Notre Dame's Flipflop on Birth Control isn't Enough for Campus Feminists

Notre Dame campus

When Emily Garrett, a fourth year English and Gender Studies student at Notre Dame, decided to attend the university, she didn’t realize at the time she would “sacrificing some of [her] basic rights.”

“My dad went to Notre Dame and Notre Dame is so big on tradition, I wanted to go where my dad went, where the Golden Dome was,” she remembers.

But some traditions have proven more tenuous than football, especially the Catholic University’s stance on providing birth control for students, staff, and faculty. It was just in early November that the school announced it would eliminate contraception coverage after the recent religious freedom protections put in place by the Trump administration in October.

Ultimately, Notre Dame did reverse their decision and university-sponsored insurance plans, like Aetna, are still providing coverage.

“I never felt pressured to go to mass or participate in the religious activities on campus,” says Garrett, who was raised Catholic and started the two-year old college organization Feminism ND, “But when you put boys and girls against one another and throw healthcare in the middle, you realize the university is still behind the times. Girls are always more aware of Notre Dame’s beliefs because we still have more at stake.”

Which begs the question that can a progressive woman, who cares about her sexual health, coexist at a conservative-minded university?

Mary Shiraef, a 26-year-old ND student and one of the five plaintiffs who filed a lawsuit against the Trump administration for denying women access to health insurance coverage, explains what this binary divide on the college is like: “This situation is not only about an institutions' beliefs, but about the costs of contraception for women and even more importantly, and relatedly, very basic access.”

Shiraef, herself, experienced Notre Dame’s systemic rejection of birth control firsthand when problems with her Mirena IUD flared up last year. After visits to the Notre Dame Campus Health Services, Women's Care Center, local Planned Parenthood (which has now shut down), ER, and local gynecologist, Shiraef was faced with two bills for $740 and $110, not to mention a run around for a routine ultrasound just to ensure her coil was still in place.

“It sounds like I live in an underdeveloped country with regards to my healthcare experiences [here at Notre Dame],” she describes.

Garrett echoes this sentiment: “There is very little sexual health education or access to condoms on campus, there aren’t even condoms at the 7-11 across the street, so we had a feeling the university would try to rollback Obamacare coverage,” she says. But that hasn’t stopped her from continually and actively trying to fight for women’s rights.

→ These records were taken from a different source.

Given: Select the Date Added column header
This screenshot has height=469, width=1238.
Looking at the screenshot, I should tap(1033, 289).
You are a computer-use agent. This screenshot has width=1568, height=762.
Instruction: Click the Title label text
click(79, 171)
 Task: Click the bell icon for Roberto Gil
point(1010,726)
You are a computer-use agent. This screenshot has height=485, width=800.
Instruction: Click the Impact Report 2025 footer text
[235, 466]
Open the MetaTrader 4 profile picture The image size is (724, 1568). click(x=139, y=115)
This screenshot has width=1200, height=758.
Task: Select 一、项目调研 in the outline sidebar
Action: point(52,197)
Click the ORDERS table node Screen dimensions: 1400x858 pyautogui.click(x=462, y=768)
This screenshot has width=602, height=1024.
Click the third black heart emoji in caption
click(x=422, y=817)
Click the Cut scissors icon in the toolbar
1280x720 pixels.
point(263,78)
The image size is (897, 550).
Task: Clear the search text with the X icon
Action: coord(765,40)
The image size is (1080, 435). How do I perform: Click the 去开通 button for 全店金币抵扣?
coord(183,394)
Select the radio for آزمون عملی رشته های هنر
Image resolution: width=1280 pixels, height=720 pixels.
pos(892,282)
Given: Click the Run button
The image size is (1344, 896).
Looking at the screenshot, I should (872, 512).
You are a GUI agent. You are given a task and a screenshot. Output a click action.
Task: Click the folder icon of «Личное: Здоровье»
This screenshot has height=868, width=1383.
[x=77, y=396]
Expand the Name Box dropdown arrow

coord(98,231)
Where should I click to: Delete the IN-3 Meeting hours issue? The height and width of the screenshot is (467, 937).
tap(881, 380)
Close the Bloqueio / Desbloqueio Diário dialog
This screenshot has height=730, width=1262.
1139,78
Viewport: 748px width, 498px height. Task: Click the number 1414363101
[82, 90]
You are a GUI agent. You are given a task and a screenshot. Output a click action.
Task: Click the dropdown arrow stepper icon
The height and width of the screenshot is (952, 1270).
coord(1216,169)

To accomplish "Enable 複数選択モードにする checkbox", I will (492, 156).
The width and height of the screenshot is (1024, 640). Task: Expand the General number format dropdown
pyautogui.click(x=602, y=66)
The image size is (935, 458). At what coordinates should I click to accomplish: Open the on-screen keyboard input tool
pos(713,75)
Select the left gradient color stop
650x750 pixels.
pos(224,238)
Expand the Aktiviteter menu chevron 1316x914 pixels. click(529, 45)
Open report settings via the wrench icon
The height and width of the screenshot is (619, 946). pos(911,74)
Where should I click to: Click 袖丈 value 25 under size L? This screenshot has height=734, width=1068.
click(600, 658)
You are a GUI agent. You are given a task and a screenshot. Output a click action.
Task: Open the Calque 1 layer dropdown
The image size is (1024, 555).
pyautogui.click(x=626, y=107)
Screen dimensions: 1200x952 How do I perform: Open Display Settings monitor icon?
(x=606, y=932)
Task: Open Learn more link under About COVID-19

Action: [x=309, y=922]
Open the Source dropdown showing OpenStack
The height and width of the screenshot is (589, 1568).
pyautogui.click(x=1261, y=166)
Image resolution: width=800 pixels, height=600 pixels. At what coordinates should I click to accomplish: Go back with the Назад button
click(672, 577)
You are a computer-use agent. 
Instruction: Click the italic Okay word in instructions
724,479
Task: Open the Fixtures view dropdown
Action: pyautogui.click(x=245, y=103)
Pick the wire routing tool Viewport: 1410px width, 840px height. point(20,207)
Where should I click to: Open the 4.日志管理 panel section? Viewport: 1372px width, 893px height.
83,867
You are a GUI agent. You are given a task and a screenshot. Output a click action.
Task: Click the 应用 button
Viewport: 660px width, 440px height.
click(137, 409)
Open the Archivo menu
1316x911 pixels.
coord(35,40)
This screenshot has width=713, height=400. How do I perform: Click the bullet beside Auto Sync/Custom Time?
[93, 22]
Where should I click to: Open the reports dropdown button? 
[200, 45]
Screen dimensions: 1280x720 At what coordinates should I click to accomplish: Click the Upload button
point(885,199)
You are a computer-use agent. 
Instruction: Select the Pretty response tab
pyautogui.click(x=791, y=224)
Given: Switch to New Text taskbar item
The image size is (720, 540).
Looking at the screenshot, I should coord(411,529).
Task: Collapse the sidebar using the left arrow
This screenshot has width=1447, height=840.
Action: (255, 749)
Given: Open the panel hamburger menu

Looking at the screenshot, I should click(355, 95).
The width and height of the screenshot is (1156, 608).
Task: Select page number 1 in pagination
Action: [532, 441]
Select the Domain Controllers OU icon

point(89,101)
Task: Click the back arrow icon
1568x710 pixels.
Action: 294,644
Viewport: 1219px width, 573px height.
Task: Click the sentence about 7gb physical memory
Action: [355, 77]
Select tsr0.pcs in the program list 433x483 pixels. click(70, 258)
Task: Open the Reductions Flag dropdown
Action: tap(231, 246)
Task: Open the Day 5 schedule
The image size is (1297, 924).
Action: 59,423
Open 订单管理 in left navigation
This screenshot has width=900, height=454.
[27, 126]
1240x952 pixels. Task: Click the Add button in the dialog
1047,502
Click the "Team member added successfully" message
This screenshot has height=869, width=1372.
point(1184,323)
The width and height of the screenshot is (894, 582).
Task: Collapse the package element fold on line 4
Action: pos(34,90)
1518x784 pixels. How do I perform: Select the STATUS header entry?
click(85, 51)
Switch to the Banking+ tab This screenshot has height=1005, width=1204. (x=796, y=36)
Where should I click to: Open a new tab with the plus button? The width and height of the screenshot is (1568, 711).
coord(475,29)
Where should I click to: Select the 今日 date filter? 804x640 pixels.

As Cecile Richards, president of Planned Parenthood Federation of America tells Bumble, "Today, more women graduate, lead, and innovate than at any other point in our history, and that’s true in large part for one very important reason: access to birth control. Any university that prides itself on developing future leaders and enabling students to be successful cannot in good conscience not attempt limit access to this basic health care. Planned Parenthood urges colleges and universities across the nation to pledge to protect birth control access from the start, instead of passing the buck to insurers.”

But now that Aetna and other health care providers others will be continuing coverage, Garrett feels partly responsible for the change in policy — she did protest at the university’s sacred Golden Dome, which she once held so highly.

“The country was looking at us,” she says. "It was our time to speak.”